▶ _GIVEN ENTRIES_
________________________

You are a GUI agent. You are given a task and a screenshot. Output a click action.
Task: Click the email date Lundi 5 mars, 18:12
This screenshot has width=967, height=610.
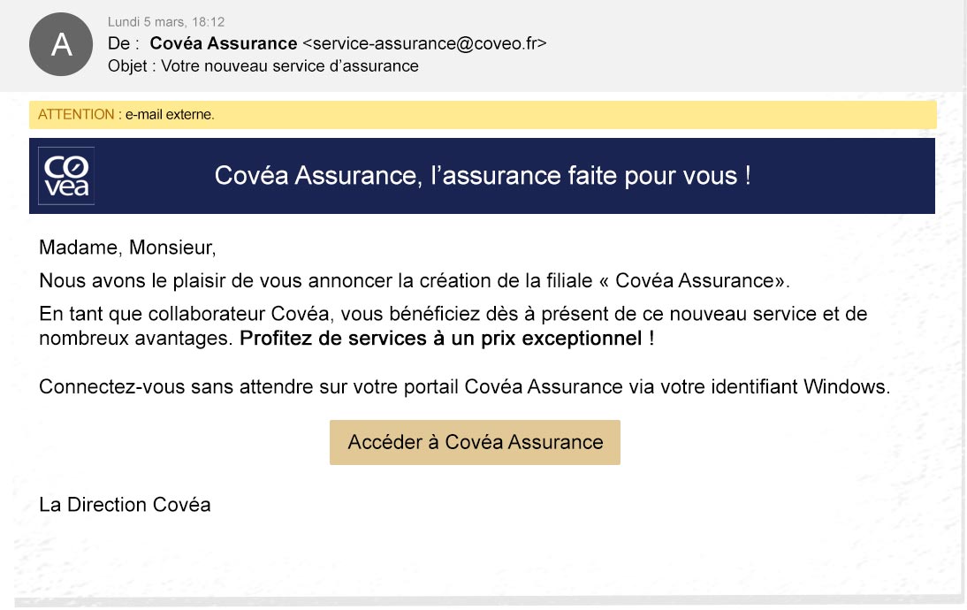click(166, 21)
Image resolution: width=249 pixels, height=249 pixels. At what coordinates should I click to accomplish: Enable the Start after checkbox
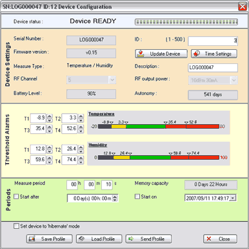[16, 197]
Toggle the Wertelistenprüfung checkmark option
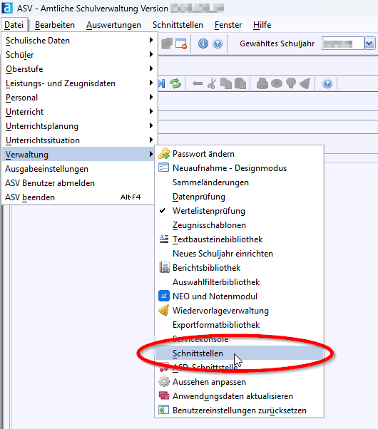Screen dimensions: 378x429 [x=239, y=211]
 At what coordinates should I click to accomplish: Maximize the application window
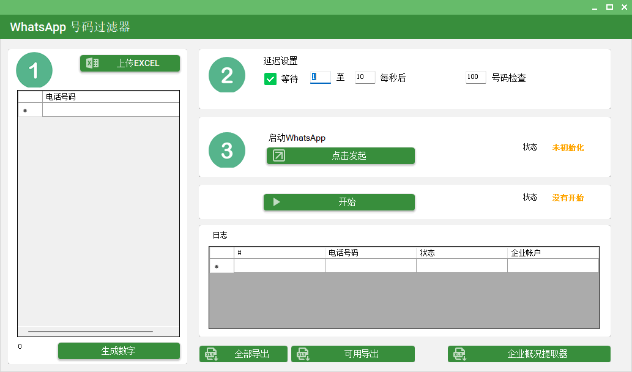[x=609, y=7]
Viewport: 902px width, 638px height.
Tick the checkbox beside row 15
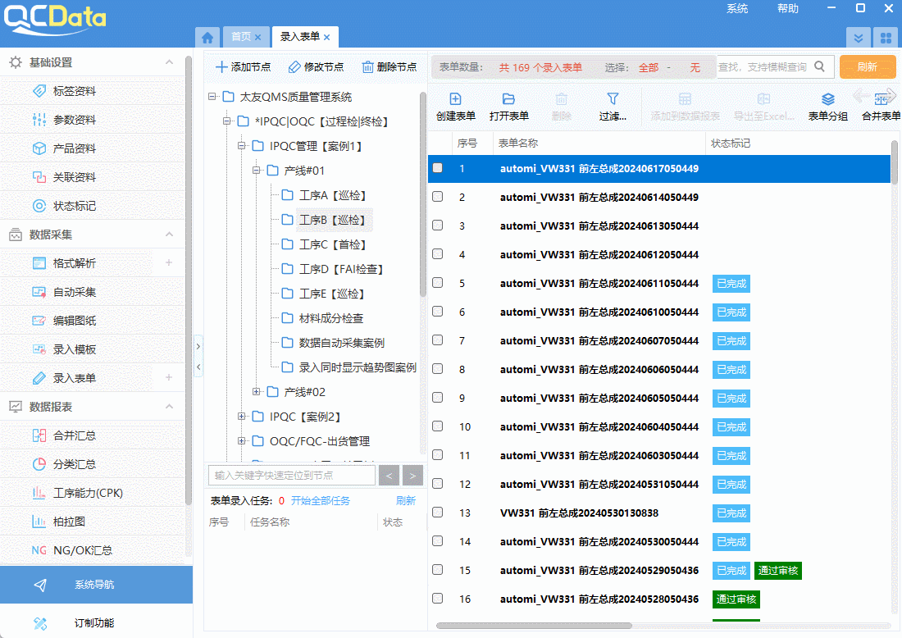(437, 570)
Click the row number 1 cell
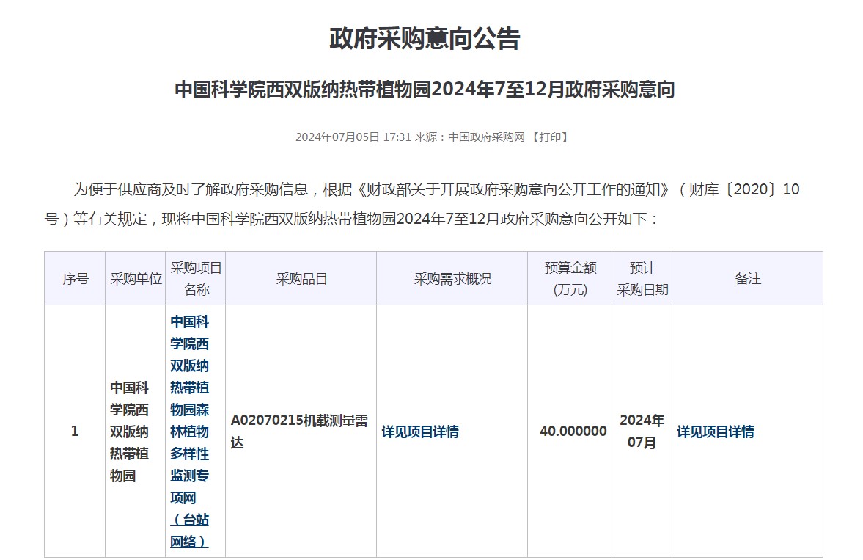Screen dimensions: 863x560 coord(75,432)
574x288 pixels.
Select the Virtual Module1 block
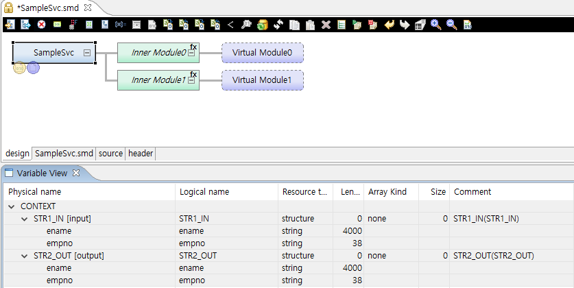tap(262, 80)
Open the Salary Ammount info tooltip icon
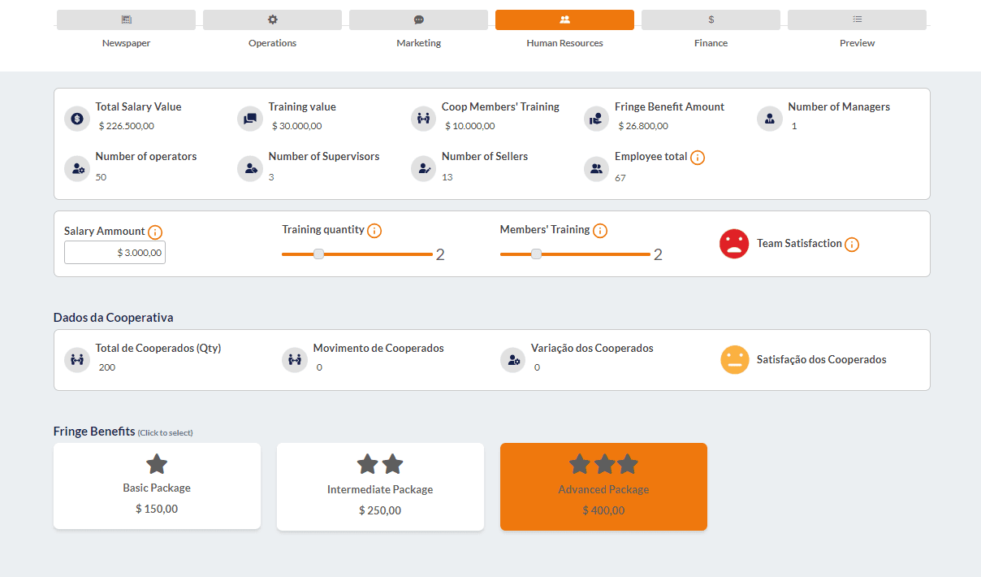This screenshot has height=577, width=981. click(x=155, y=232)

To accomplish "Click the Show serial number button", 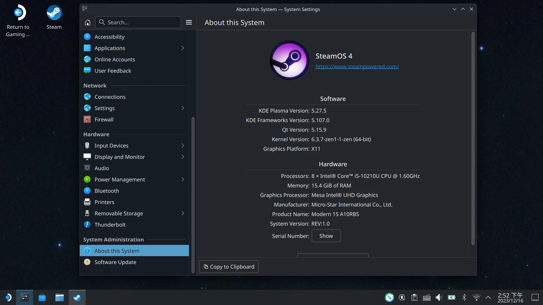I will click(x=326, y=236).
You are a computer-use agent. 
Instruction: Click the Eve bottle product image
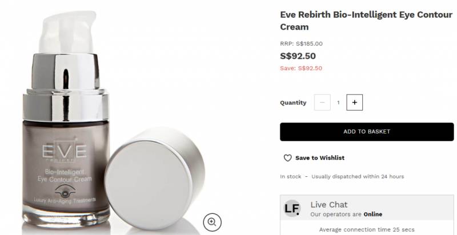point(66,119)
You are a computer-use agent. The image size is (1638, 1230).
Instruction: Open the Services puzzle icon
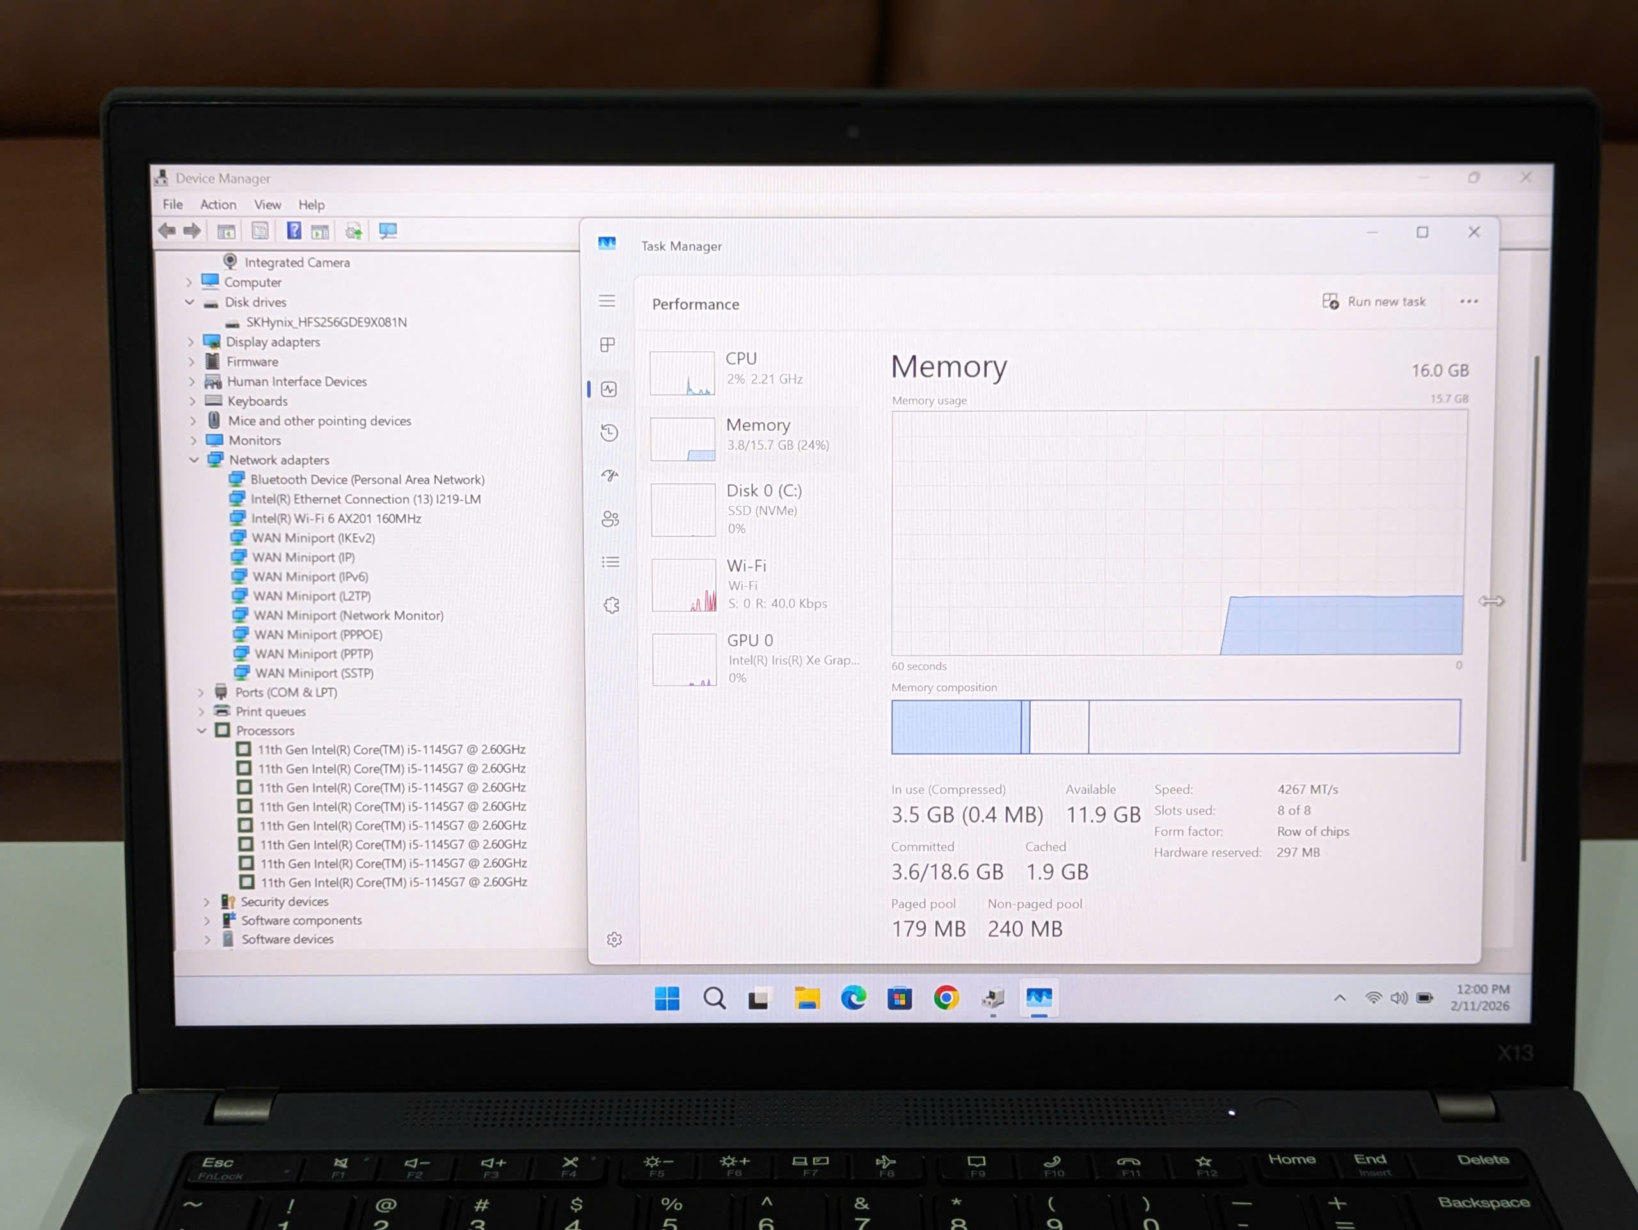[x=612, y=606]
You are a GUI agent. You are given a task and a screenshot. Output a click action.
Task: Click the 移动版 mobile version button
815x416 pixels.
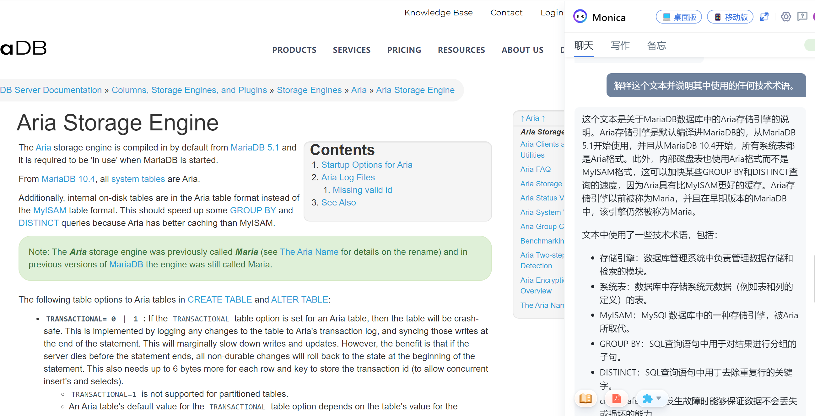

________________________

Please transcribe the entries from the line containing "At what coordinates should I click to accomplish: Maximize" through the line containing "Screen dimensions: 863x560 coord(75,432)", inclusive, leaving out the pictures.

 At what coordinates should I click to accomplish: Maximize the application window
[x=609, y=7]
Viewport: 902px width, 638px height.
Tick the checkbox beside row 15
(437, 570)
Click the row number 1 cell
Screen dimensions: 863x560 coord(75,432)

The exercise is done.